New bio-based polymers have been available in the market for approximately one decade. Recently, standard polymers such as polyethylene, polypropylene, PVC or PET, but also high-performance polymers such as polyamide or polyester, have been totally or partially substituted by their renewable raw materials equivalents. The starting raw materials are usually sugars or starches, partially also recycled materials from food or wood processing.
In their study, Martin K Patel, Li Shen and Juliane Haufe demonstrate that up to 90% of the current global consumption of polymers can technically be converted from oil and gas to renewable raw materials.
“Bio-based plastics will not substitute oil-based polymers in the near future for several reasons including low oil price, high production cost and restricted production capacity of biomass-based polymers that limit the technically possible growth of these plastics in the coming years,” says Patrick Navard, chairman of the governing board of EPNOE.
Based on recent company announcements, the production capacity of bio-based plastics is projected to increase from 360,000 tonnes in 2007 to about 2.3 million tonnes by 2013. This corresponds to an annual growth of 37%.
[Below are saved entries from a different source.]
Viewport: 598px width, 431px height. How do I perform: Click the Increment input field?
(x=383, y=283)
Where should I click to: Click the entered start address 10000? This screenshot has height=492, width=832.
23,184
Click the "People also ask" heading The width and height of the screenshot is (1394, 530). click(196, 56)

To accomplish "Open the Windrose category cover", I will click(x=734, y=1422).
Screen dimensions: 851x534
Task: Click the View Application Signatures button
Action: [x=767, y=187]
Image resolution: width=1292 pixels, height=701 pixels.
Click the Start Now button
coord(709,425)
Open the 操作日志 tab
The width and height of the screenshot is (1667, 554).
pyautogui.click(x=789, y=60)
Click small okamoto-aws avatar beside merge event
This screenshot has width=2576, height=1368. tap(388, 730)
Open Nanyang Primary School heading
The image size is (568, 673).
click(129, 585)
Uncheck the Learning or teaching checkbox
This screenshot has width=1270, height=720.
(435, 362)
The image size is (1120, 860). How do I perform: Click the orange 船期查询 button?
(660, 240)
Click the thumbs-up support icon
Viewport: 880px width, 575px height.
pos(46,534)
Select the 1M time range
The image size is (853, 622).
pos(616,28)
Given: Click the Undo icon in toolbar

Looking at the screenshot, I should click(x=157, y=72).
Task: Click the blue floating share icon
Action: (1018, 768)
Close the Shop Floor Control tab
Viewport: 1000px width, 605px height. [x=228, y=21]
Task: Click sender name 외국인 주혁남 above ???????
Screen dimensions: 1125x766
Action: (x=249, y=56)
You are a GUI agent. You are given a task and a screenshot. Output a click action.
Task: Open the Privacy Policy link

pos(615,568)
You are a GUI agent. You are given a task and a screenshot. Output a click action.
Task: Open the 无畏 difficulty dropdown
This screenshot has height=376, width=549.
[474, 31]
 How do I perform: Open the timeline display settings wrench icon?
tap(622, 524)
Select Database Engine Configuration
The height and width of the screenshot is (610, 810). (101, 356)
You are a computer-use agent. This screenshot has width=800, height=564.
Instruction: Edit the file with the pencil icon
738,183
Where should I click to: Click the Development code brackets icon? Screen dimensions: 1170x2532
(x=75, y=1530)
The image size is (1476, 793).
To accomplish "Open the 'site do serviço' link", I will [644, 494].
“We should keep a close eye on these figures,” says Hasso von Pogrell, MD of European Bioplastics. “Important major projects were delayed in the years 2008 and 2009 due to the financial and economic crisis. Despite the still uncertain data, which of course has to be further consolidated, we deem such studies to be essential. The role that lightweight, conventional plastics played in the past, substituting durable materials such as iron and steel in vast products could soon be taken over by bio-based plastics. As the study shows, the potential is enormous.”